States need to implement labour rights uniformly and not rely on protectionism

Updated - November 22, 2023 08:17 am IST

Published - November 22, 2023 12:20 am IST

The Punjab and Haryana High Court has done the right thing by quashing the Haryana State Employment of Local Candidates Act, 2020 that provides for 75% reservation to State domiciles in the private sector in jobs that provide a monthly salary of less than ₹30,000. The court stated that it was beyond the purview of the State to legislate on the issue and restrict private employers from recruiting people from the open market. It also held that the Act was violative of equality guaranteed under Article 14 and freedom under Article 19 of the Constitution. The court said that by allotting 75% reservation for “locals”, the Act militates against the rights of citizens of the rest of the country, and that such acts could lead to other States coming up with similar enactments, in effect putting up “artificial walls” throughout India. It argued that the Act was imposing unreasonable restrictions on workers’ right to move freely throughout the territory of India. The court termed the requirements on private employers stipulated in the Act as akin to those under “Inspector Raj”.

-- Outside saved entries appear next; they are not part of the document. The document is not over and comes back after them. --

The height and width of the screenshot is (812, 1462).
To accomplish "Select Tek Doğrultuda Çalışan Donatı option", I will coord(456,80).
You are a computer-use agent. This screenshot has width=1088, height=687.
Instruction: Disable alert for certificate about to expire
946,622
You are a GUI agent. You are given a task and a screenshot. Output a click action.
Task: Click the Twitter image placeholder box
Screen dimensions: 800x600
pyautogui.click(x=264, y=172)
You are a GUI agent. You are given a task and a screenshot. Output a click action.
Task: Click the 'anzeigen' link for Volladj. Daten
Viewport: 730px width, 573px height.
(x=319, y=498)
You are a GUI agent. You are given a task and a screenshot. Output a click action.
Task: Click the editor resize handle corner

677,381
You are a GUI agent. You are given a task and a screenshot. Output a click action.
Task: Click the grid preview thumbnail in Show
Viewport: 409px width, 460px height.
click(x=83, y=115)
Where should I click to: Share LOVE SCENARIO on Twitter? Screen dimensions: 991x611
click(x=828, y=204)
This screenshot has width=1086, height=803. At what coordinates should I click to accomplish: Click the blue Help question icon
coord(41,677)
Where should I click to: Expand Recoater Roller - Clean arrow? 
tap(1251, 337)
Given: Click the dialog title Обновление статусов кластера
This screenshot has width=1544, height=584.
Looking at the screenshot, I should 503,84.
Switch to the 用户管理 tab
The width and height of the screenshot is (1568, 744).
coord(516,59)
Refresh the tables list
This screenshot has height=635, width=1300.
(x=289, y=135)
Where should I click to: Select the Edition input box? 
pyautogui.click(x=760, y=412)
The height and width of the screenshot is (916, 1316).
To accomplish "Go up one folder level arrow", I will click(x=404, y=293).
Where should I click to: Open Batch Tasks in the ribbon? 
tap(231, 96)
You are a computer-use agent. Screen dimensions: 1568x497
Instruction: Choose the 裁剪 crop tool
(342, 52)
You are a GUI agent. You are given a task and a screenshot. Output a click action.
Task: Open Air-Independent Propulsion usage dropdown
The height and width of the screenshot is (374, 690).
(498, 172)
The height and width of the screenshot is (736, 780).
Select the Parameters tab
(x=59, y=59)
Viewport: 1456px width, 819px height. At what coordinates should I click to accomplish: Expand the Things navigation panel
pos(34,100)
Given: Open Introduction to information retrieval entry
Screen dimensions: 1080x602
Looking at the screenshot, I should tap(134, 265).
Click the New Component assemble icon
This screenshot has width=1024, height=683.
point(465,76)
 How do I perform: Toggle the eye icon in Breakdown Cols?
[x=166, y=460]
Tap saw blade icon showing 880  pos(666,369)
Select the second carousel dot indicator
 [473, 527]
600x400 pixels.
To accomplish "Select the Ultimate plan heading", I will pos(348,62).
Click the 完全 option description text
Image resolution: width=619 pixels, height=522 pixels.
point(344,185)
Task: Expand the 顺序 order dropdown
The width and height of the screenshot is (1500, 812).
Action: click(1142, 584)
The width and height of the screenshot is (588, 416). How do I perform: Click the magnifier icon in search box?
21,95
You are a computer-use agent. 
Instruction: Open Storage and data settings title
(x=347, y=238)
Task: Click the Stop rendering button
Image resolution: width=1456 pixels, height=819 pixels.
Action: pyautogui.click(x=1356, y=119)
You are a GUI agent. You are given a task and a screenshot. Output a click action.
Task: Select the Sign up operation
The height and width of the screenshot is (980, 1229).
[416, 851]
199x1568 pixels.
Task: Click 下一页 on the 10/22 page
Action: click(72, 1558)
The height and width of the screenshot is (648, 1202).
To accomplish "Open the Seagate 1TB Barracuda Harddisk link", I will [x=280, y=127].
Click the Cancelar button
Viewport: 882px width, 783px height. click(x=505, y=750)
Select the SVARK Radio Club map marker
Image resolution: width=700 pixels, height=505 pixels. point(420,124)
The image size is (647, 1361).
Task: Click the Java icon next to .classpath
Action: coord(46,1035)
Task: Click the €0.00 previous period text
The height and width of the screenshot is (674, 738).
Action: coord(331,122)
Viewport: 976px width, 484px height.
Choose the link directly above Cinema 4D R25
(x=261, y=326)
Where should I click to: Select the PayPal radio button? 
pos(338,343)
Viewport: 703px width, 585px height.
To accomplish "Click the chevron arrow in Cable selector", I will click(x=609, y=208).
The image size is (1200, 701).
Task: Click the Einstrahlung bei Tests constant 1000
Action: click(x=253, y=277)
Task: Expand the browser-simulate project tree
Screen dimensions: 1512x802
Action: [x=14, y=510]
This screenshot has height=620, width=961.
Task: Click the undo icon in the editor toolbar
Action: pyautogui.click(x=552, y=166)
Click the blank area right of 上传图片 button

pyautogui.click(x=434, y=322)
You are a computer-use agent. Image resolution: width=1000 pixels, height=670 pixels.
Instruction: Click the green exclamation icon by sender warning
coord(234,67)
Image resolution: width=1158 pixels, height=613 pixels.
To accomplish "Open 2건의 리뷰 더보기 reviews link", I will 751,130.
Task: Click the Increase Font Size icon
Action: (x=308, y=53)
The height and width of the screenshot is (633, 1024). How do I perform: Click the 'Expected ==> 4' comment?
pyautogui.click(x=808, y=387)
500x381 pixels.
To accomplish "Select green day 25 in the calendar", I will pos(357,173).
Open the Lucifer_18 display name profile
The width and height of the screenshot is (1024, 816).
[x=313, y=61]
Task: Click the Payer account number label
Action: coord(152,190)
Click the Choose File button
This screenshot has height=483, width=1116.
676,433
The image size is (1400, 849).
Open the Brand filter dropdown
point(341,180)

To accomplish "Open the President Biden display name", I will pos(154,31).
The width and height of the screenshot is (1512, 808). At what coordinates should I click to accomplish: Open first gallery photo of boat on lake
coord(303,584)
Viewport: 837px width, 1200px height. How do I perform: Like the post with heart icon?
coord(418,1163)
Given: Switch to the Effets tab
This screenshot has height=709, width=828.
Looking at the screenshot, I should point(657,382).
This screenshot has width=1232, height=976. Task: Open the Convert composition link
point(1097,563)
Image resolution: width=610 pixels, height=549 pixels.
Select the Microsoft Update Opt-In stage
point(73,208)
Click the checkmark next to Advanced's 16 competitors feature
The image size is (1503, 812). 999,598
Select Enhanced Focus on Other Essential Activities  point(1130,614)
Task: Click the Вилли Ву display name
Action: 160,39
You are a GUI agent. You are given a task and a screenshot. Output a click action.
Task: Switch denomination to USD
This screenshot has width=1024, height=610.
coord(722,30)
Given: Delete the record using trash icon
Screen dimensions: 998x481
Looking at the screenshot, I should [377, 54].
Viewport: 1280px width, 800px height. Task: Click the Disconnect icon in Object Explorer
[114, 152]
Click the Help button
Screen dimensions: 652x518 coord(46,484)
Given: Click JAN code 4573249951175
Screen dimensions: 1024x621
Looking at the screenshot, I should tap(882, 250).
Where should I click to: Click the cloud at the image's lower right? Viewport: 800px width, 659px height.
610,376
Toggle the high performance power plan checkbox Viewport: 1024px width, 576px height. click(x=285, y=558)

Other States such as Andhra Pradesh and Jharkhand have also enacted similar legislation. The Andhra Pradesh High Court observed that the State’s Bill, passed in 2019, “may be unconstitutional”, but it is yet to hear the case on merits. Workers move to other States seeking job opportunities that are relevant to their skills and abilities. If States build walls and impose restrictions that prevent job seekers from other States from accessing opportunities, citizens of poorer States will have to eke out a living within their own regions. This will affect the economy of the entire country. While legislation that seeks to reserve blue collar jobs for locals is problematic and unconstitutional, there is a reason why there is resentment among locals in better-off States over their jobs being taken up by “migrant” workers and which has compelled their governments to come up with knee-jerk protectionist measures. There are more than a few private employers who exploit the migrant labour market as such workers tend to work long hours for low wages with little or no social protection and benefits. This creates a segmentation of the labour market with low-wage migrant workers on the one side and local workers with better bargaining power on the other. If States are truly concerned about protecting workers’ rights, they should ensure that migrant workers in all establishments enjoy basic labour rights that are legally due to them, thereby creating a level playing field for all workers. This will also be a curb on exploitative practices by employers. Protectionism in the labour market is not the answer.